» **Exercise material**:
***

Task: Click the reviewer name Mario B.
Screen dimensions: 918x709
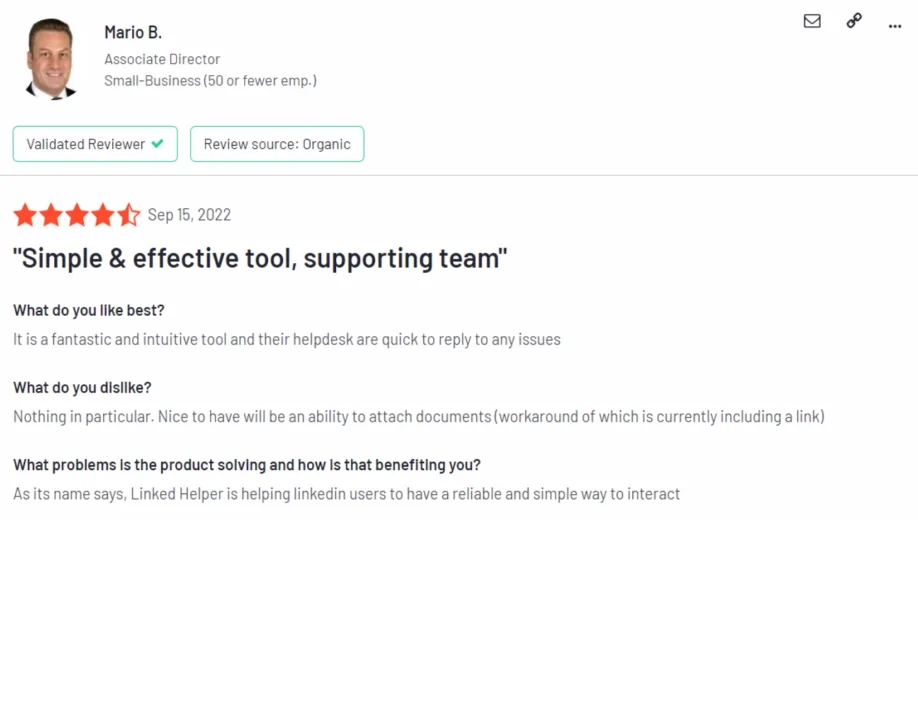Action: [133, 33]
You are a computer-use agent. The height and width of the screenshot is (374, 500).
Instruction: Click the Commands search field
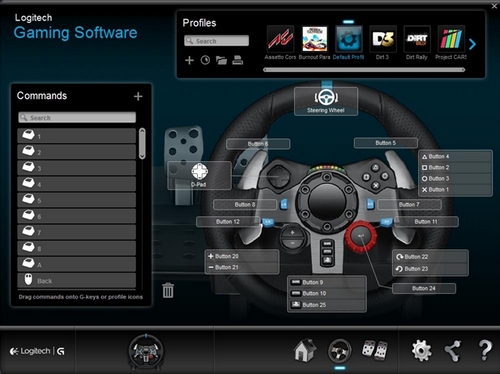click(77, 117)
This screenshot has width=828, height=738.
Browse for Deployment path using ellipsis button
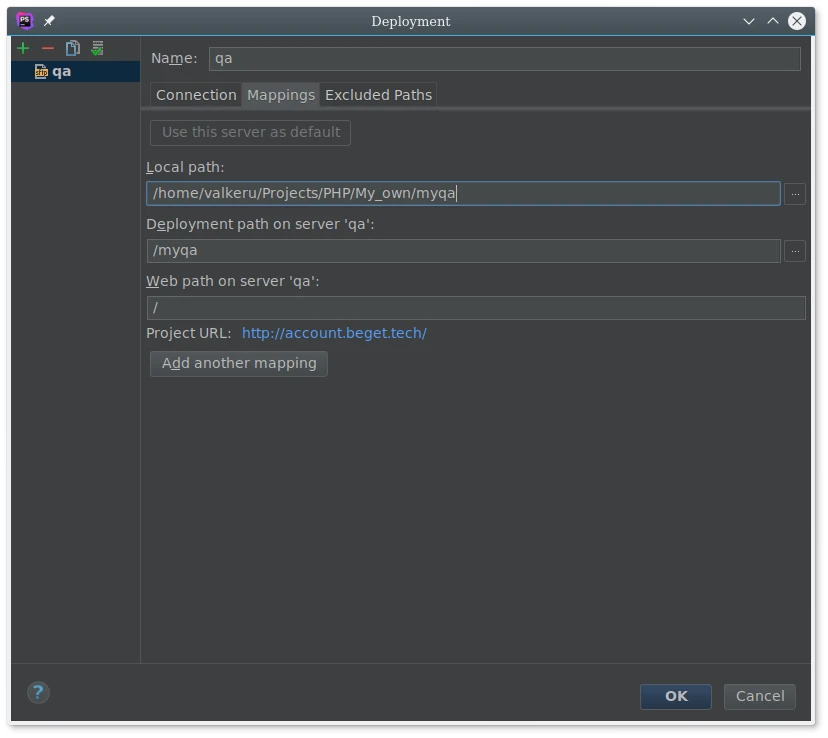pyautogui.click(x=795, y=251)
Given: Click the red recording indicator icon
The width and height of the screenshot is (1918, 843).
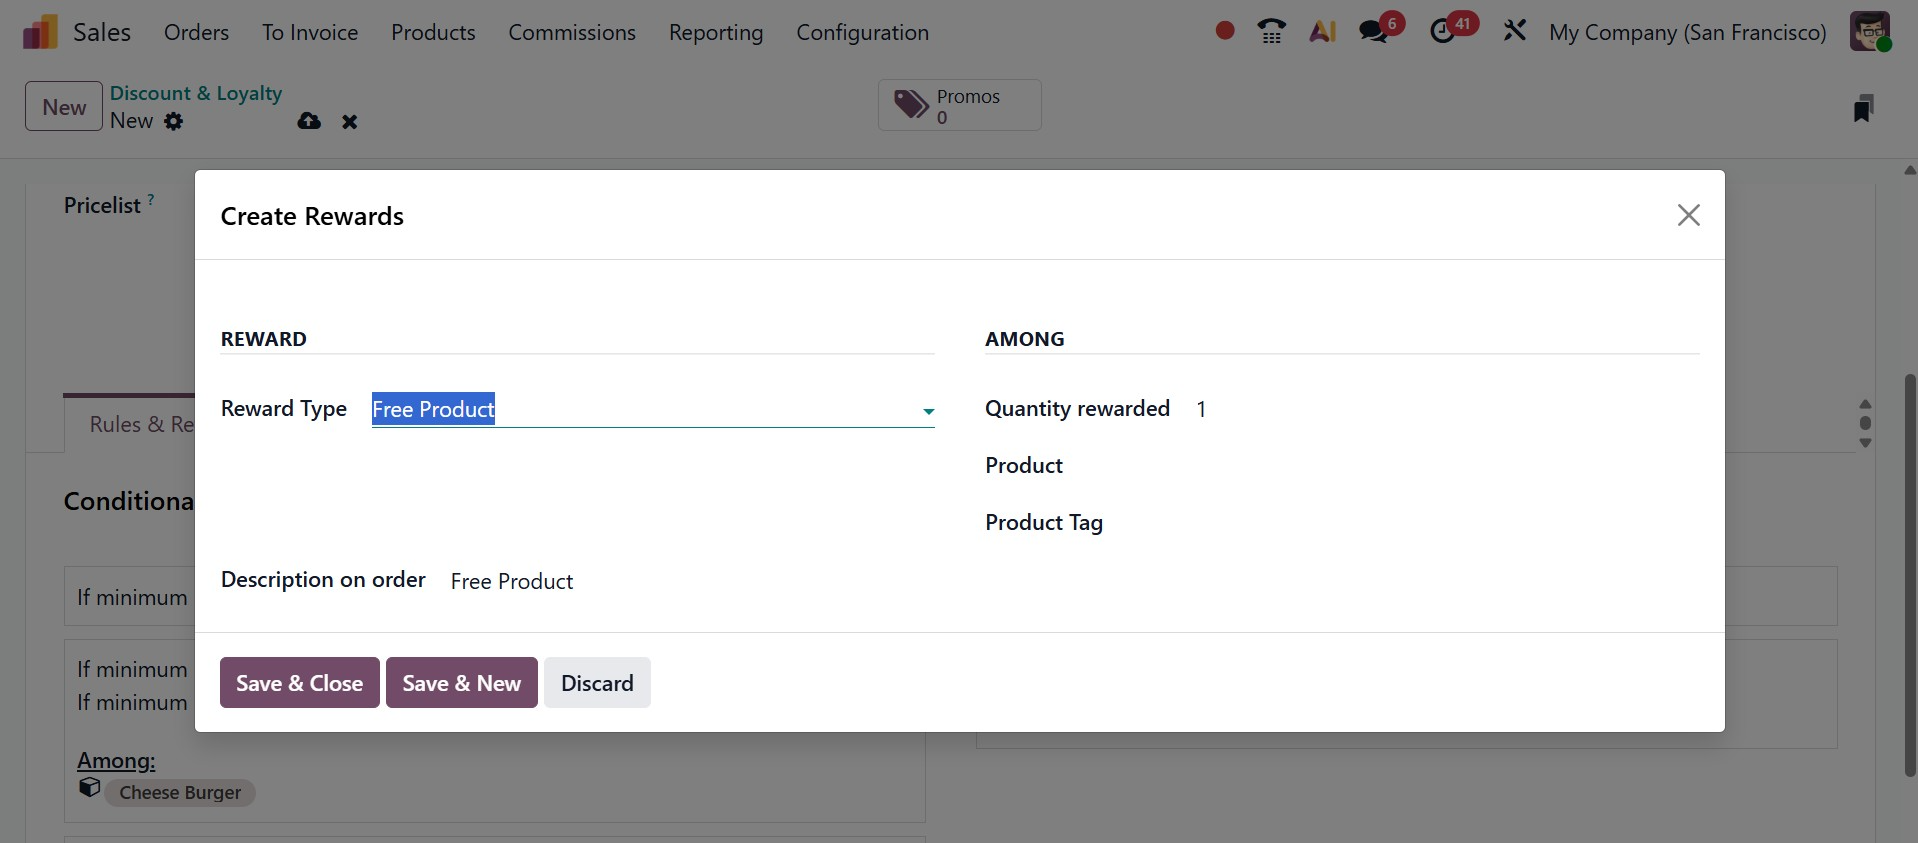Looking at the screenshot, I should pos(1224,31).
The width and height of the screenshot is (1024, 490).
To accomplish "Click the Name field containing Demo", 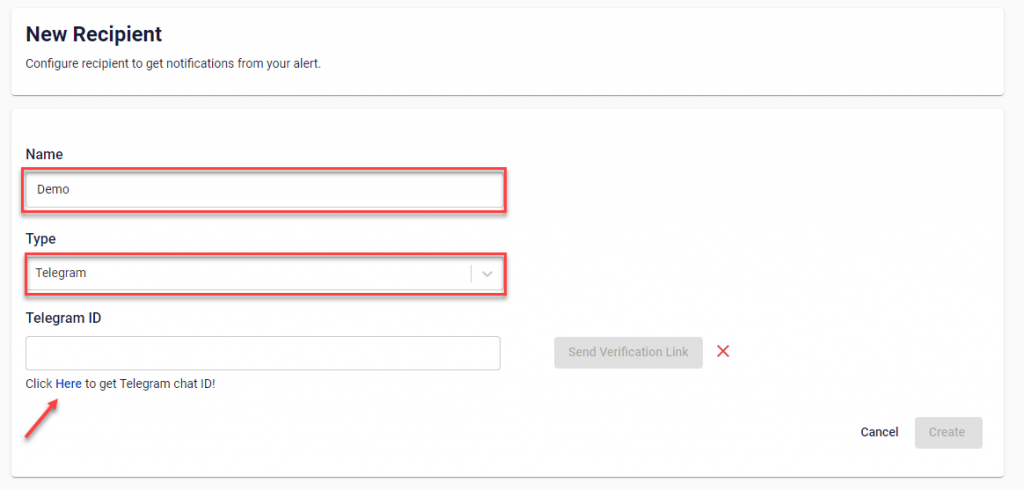I will [264, 189].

***

» **Task brief**: Within the material above, find the part that opens with the line containing "Instruction: Click the Commands search field" and closes with the line containing "Given: Click the red recording indicator icon", and reproduce it exactly without the pictures.

» **Expected answer**:
Instruction: Click the Commands search field
click(77, 117)
This screenshot has width=828, height=738.
Browse for Deployment path using ellipsis button
pyautogui.click(x=795, y=251)
Given: Click the red recording indicator icon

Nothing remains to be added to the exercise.